Sales have certainly been sizzling this year, putting the country on track for a fifth straight year of record purchases of new and existing homes.
Home prices have been surging as well. The government reported last week that prices jumped by 13.4 percent in the April-June quarter this year, compared with the same period a year ago, the biggest increase in 25 years. That is more than double the average annual price gains of 6 percent recorded over the past three decades.
But scattered among the statistics are some signs of a slowdown. In July, sales of existing homes fell by 2.6 percent even though the nationwide median price rose to a record $218,000.
Homes in some areas are staying on the market longer before they sell, and the Mortgage Bankers Association reports that its index of demand for home mortgages now stands 11 percent below a June peak.
And none other than Federal Reserve Chairman Alan Greenspan recently said that “the housing boom will inevitably simmer down” with prices slowing and possibly even falling.
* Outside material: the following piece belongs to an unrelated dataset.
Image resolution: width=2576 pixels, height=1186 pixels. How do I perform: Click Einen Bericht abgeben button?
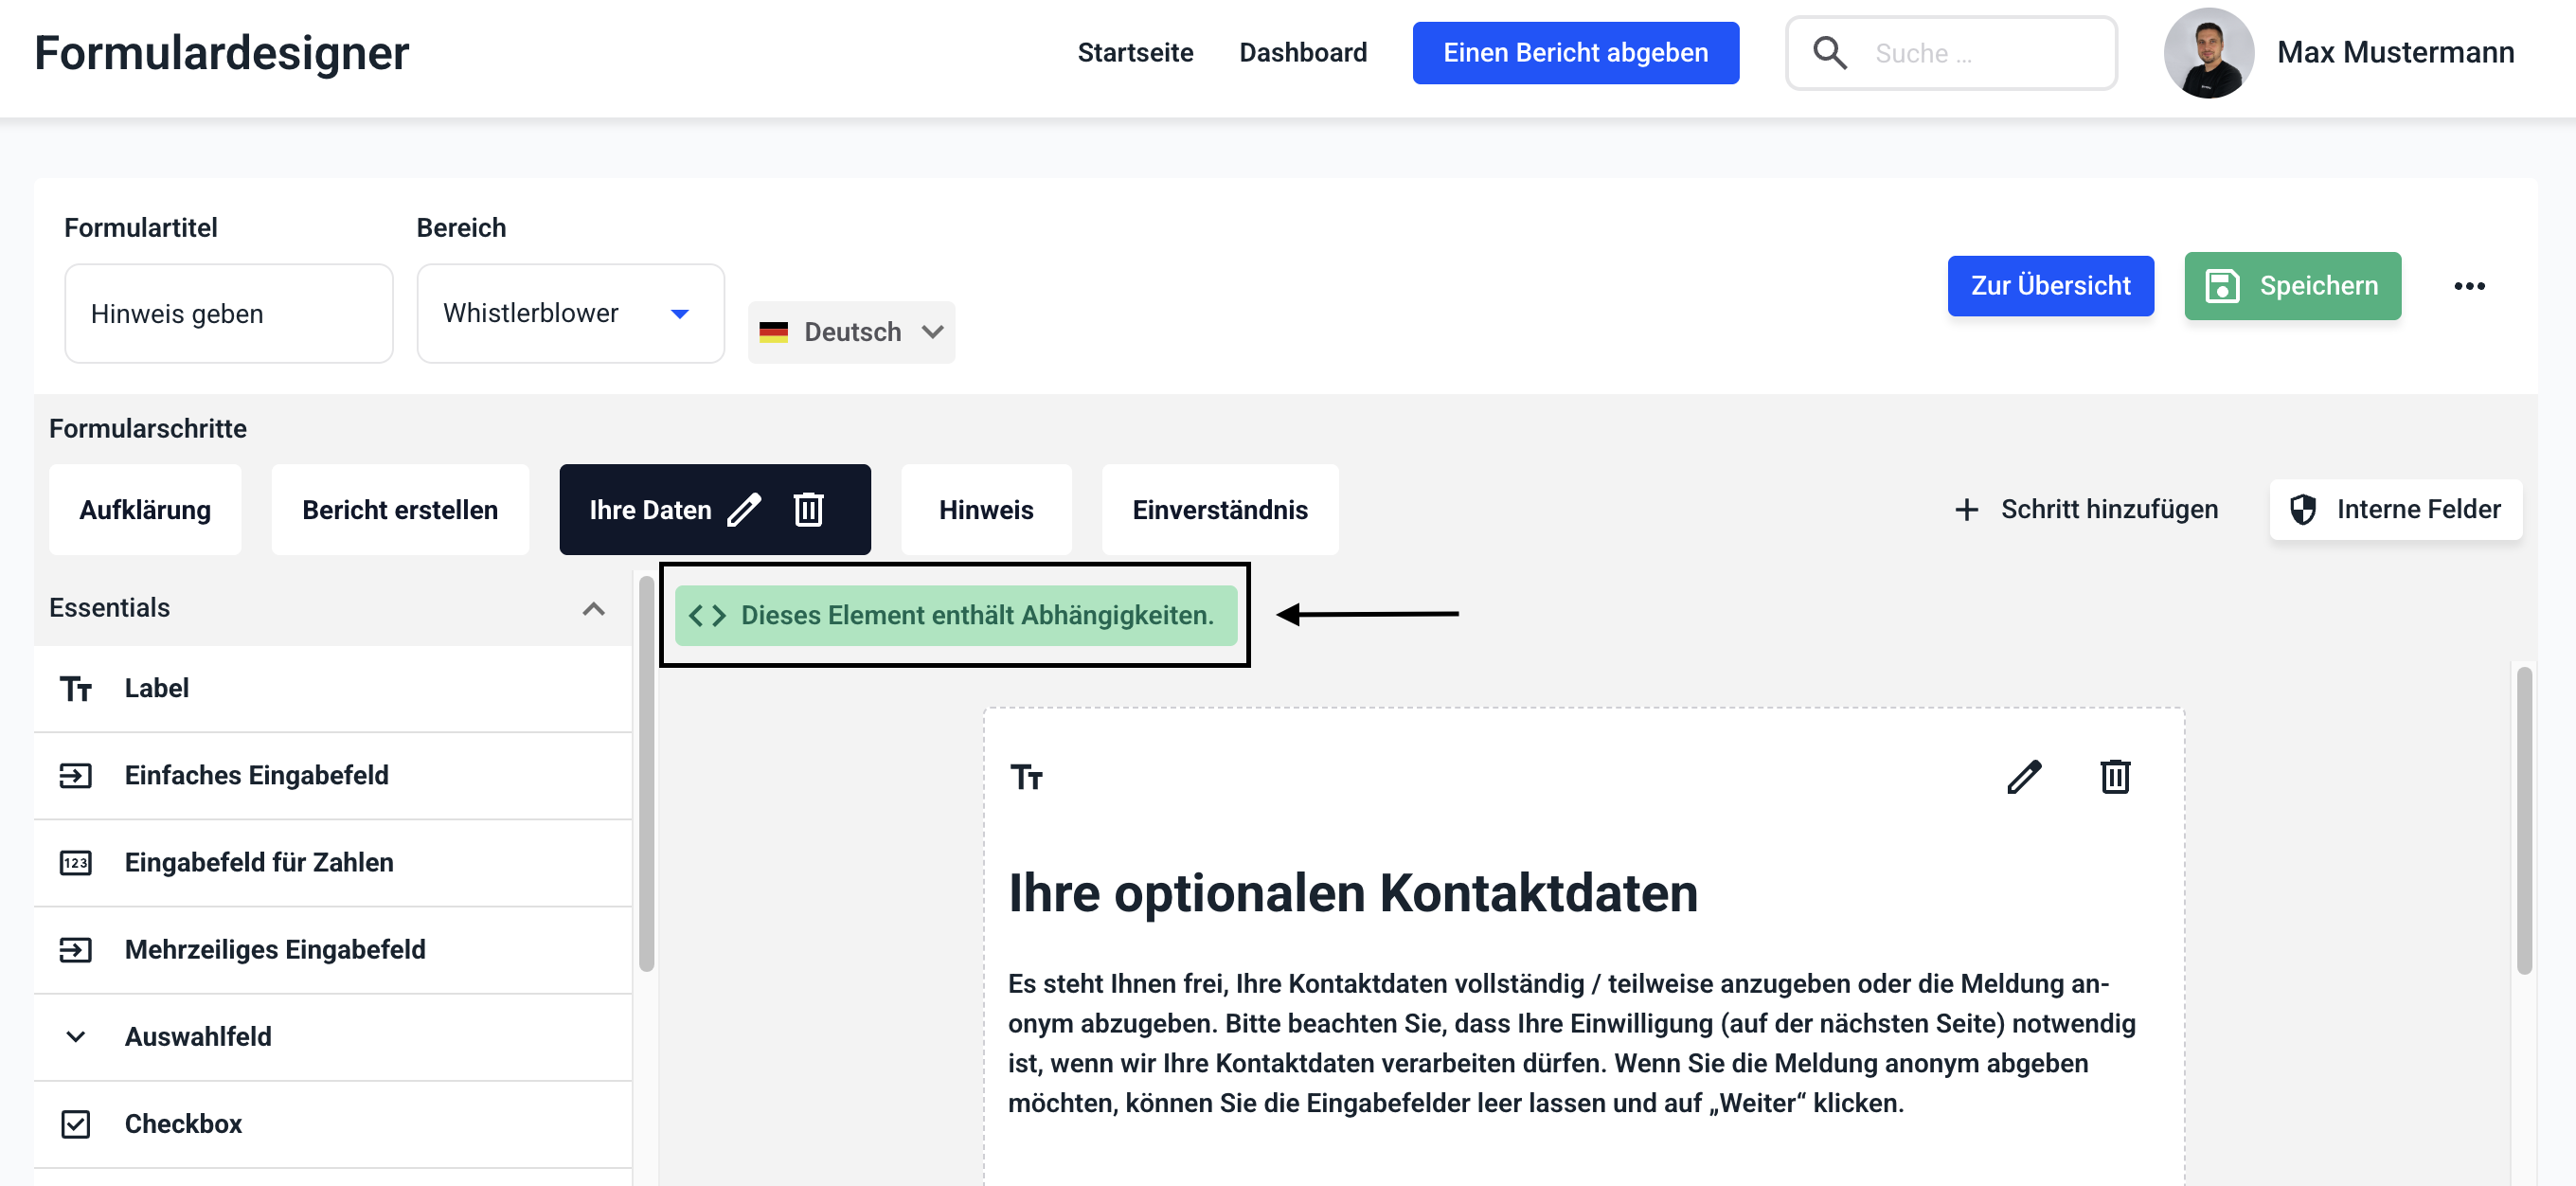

The issue of how much of a slowdown will occur and whether home prices will fall or just not rise at double-digit rates will depend to a large extent on the course of interest rates in coming months.
“I think what we have in store is a slow deflating of the housing bubble, not a bursting of the bubble,” said Mark Zandi, chief economist at Economy.com. “But if mortgage rates rise more sharply than I am expecting, then the downturn in housing could be more severe.”
The devastation from Hurricane Katrina could turn out to help the housing industry, mainly through falling interest rates. Investors pushed rates lower this week in anticipation that Katrina and the resulting surge in energy prices will act as a drag on economic growth and could persuade the Federal Reserve to pause in its 14-month campaign to push rates higher. As a result, rates on 30-year mortgages dipped to 5.71 percent, down from a high this year of 6.04 percent set in late March.
Analysts are forecasting that housing sales will begin to decline from record levels by the end of this year and into 2006. The slowing sales pace is expected to end the super-sized price gains many parts of the country have experienced.
But if rising energy prices spread into more widespread inflation pressures and the Fed feels it needs to raise interest rates more quickly, then analysts said housing could be in for a rougher landing.
Those most vulnerable in such a situation would be homeowners who took advantage of the growing popularity of various types of new mortgage products such as interest-only loans. They allow buyers to pay only interest initially while charging a lower interest rate that remains fixed for a certain period, often the first three years of the loan.
The problem comes when the introductory period ends. Then holders of these loans are faced with a double-payment shock. The interest rate they must pay is likely to rise, and they will have to make not only interest payments but also begin paying back the principal.
Homeowners with already stretched finances may find themselves unable to make the new monthly payments.